# Material for the task
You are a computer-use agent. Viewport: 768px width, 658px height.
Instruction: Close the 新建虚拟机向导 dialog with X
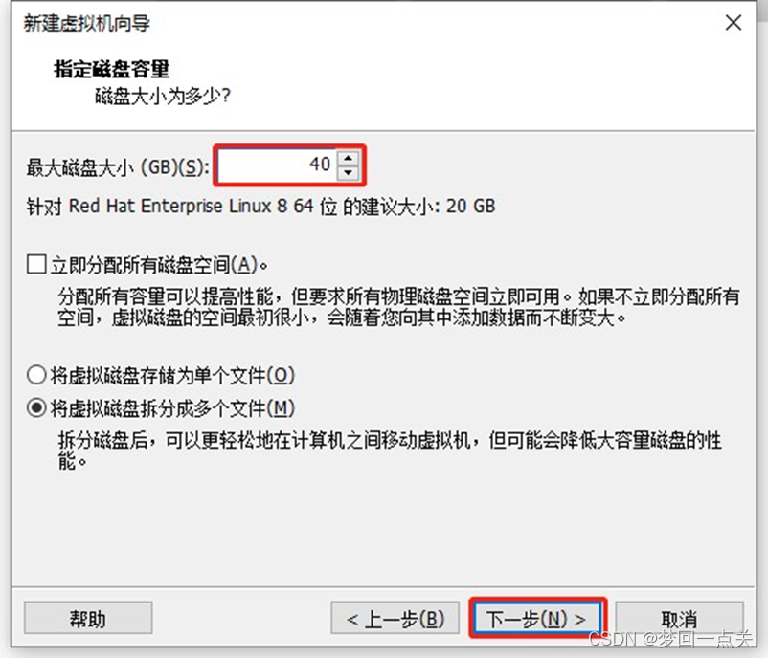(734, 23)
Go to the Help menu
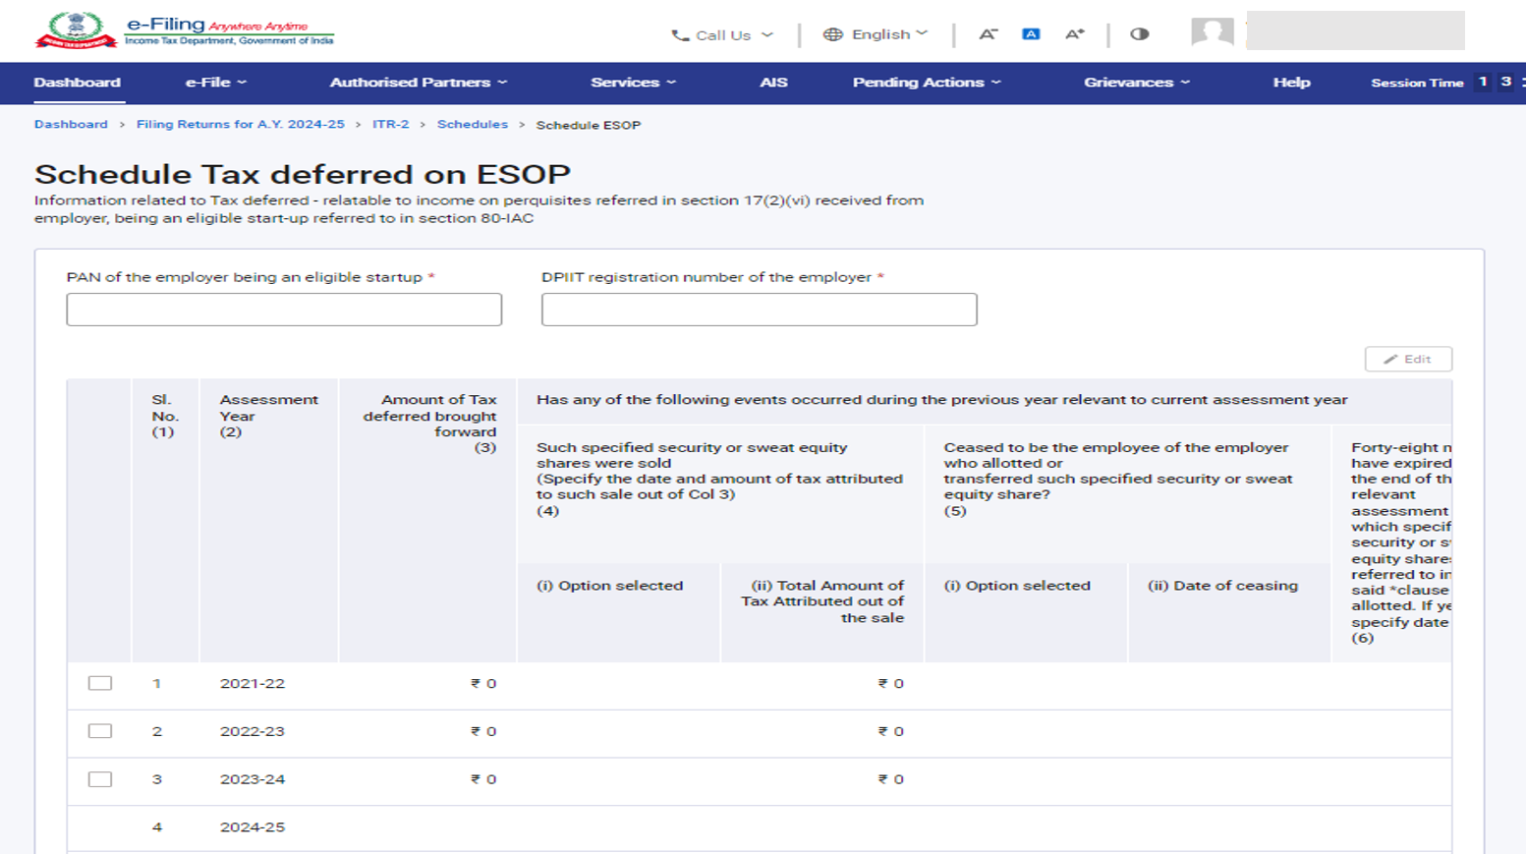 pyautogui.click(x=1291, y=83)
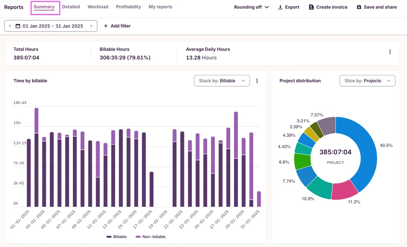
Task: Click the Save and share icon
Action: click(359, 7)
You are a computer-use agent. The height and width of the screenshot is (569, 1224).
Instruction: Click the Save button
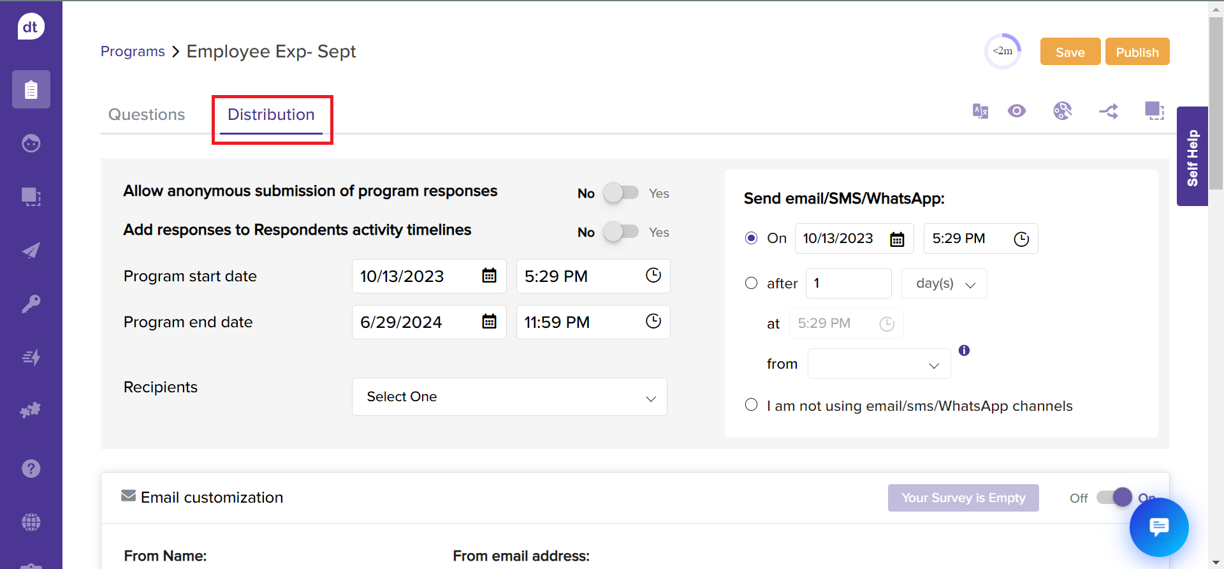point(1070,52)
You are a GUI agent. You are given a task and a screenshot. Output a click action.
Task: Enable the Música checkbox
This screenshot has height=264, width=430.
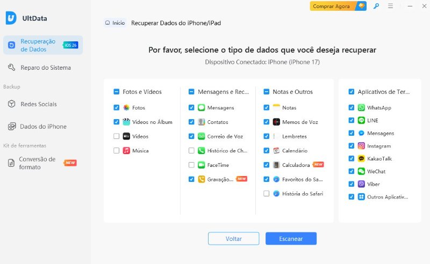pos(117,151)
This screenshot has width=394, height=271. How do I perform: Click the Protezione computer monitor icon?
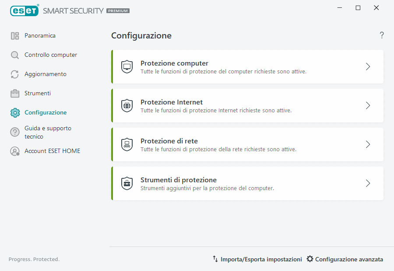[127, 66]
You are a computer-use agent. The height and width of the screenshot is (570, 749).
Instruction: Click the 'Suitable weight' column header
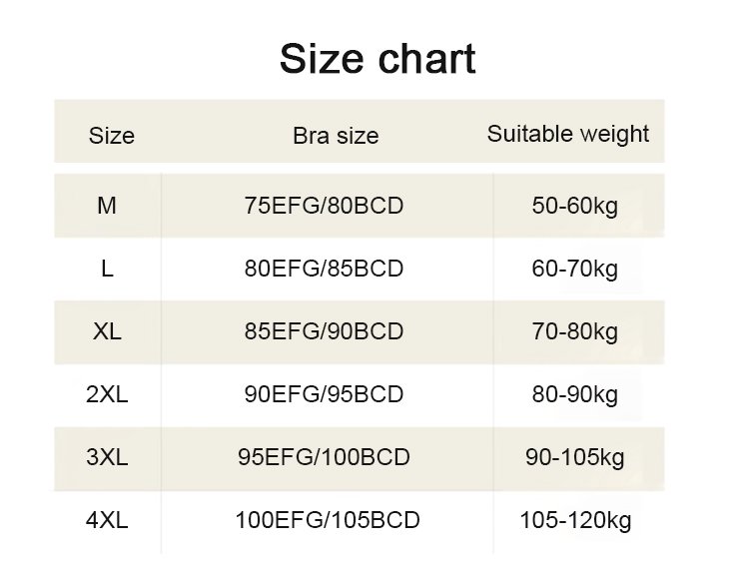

# About this task
You need to copy every entry exactly, taking out only the pictures.

# Solution for this exercise
You are a computer-use agent. Viewport: 768px width, 658px height.
Instruction: Close the 新建虚拟机向导 dialog with X
(734, 23)
Go to the Help menu
 pyautogui.click(x=1291, y=83)
Task: Click the Save and share icon
Action: click(359, 7)
You are a computer-use agent. The height and width of the screenshot is (569, 1224).
Instruction: Click the Save button
point(1070,52)
You are a GUI agent. You are given a task and a screenshot. Output a click action.
Task: Enable the Música checkbox
This screenshot has height=264, width=430.
pos(117,151)
This screenshot has width=394, height=271. How do I perform: Click the Protezione computer monitor icon?
[127, 66]
You are a computer-use agent. The height and width of the screenshot is (570, 749).
Instruction: Click the 'Suitable weight' column header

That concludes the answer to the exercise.